Deresiewicz unsurprisingly but accurately observes that an institution designed to be business-driven cannot work in the interest of community. Harvard, Stanford and Yale represent the interests and mentality of a specific, privileged caste of society. Welcome to the club.

You enter such a university not because you are very talented. You enter because your parents are bankers and doctors, and the Ivy League is a natural way to confirm that you belong to this class and to meet other people who also belong there.

Is it difficult to get there? The less money and the fewer contacts you have, the more difficult it is, but — as Deresiewicz points out — even your SAT results (an exam taken at the end of high school, in some way equivalent to a Polish secondary school-leaving examination) shows primarily how much money your parents invested in you and not how much knowledge you have. Preparation for Ivy League starts early — private schools, private tuition, collecting “stars” for outside school activities (baseball, violin, ballet) and reference letters from friends of parents and friends of friends of parents. Of course, writes Deresiewicz, maybe you have better SAT scores than the guy who sat at the next computer, but 95 percent of society was not even allowed to sit the exam.

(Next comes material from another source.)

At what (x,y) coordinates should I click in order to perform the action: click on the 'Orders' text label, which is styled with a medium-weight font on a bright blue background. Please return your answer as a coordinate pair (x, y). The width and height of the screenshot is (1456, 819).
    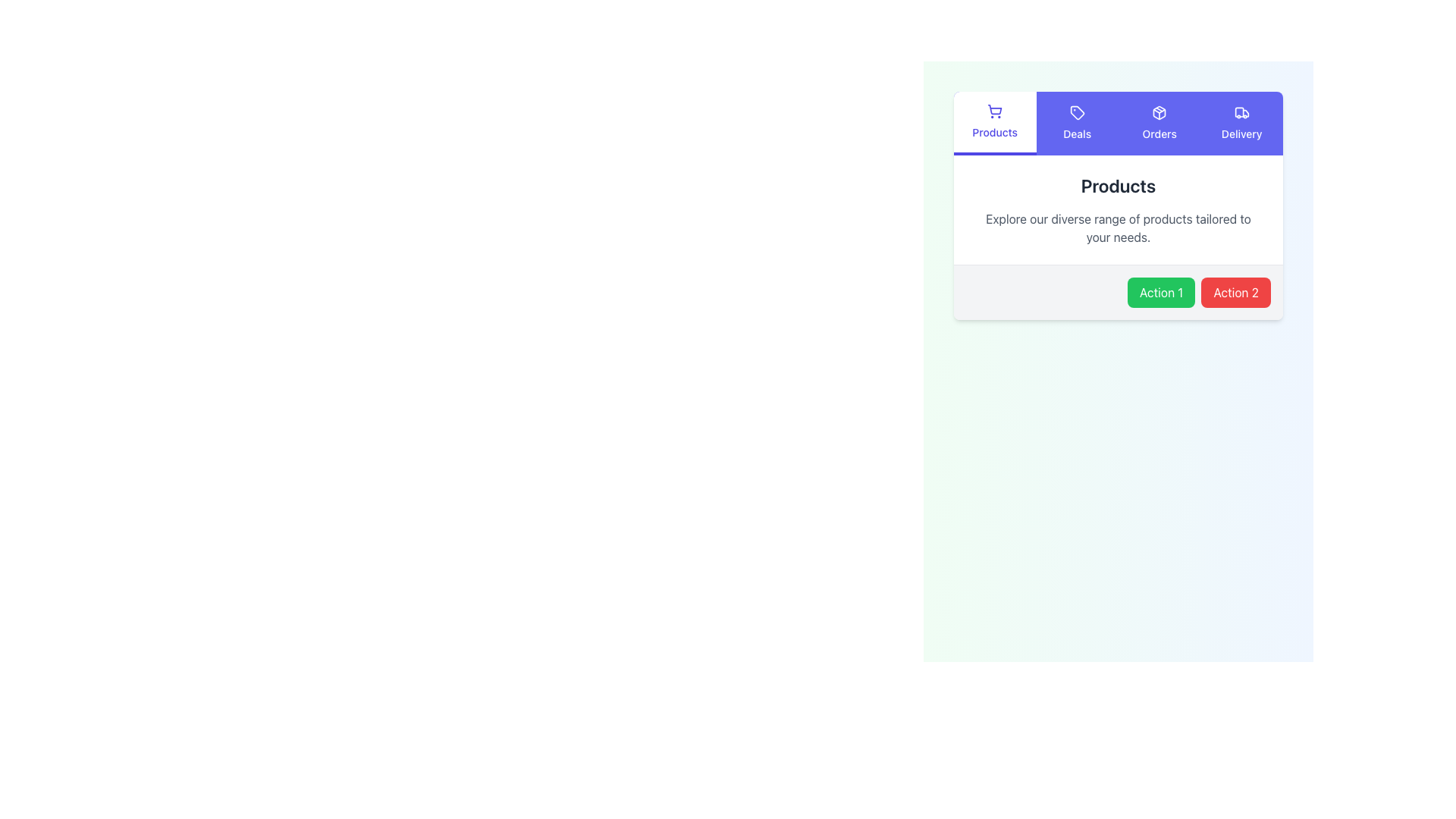
    Looking at the image, I should click on (1159, 133).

Diversity is a well-known and well-liked word at American universities. Exception proves the rule and admitting a talented poor student or a lost artist once in a while helps the accurate functioning of propaganda — universities in the U.S. need to pretend that they indeed help make the American dream come true. However, the only diversity which students at Yale and Stanford can actually experience is the fact that Mike is from Boston and Ali came from Pakistan. Mike plays the clarinet and Ali likes football. The only change Princeton has undergone since it contemptuously abandoned its all-so-plebeian name “College of New Jersey,” is the fact that it is currently educating a global and not local elite.

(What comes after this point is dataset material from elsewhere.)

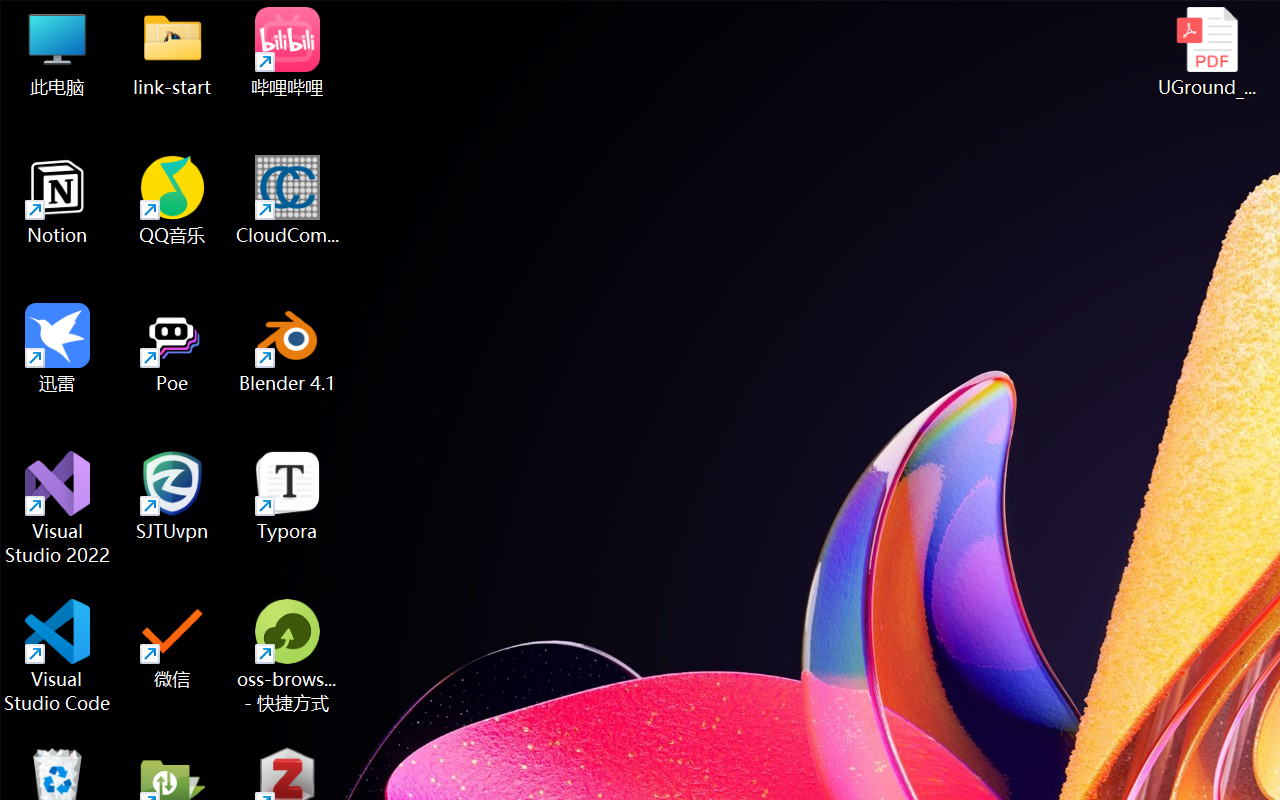  What do you see at coordinates (287, 496) in the screenshot?
I see `'Typora'` at bounding box center [287, 496].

The effect of American education is a separate matter. Moving away from liberal arts education and general education in humanities creates an army of young people who can do tests and are good at some narrow specialization, but know practically nothing about the world. Over 60 percent of Harvard graduates take up jobs in finance and corporate consulting anyway, even if they studied humanities. They look the same, they wear the same clothes, they are equally stressed and disoriented in their lives, observes Deresiewicz. These are the people who will form the class of future political leaders. The best and brightest class represents extreme individualism, so theoretically it cannot represent anything that is collective. The poor are poor, because they are worse — less intelligent or not working hard enough. Protestant ethics in the times of late capitalism. Social Darwinism. Isn’t it what modern meritocracy is about?

Deresiewicz’s book fit very well into the discussion, which has been ongoing for a while now, about what to do with American education. The economy and the job market haven’t been able to justify for a long time the tragic situation of young graduates with debt for school tuition which they may never be able to pay off. What if a graduate doesn’t have money? “Borrow money if you have to from your parents, start a business,” advised Mitt Romney in one presidential debate. If they don’t have bread, why won’t they start eating cookies? For those like Mitt Romney, on some emotional level, those who are not like Mitt Romney simply don’t exist. They know they’re out there but they can’t imagine what their lives are like. Neither can they imagine what the life of a plumber is like.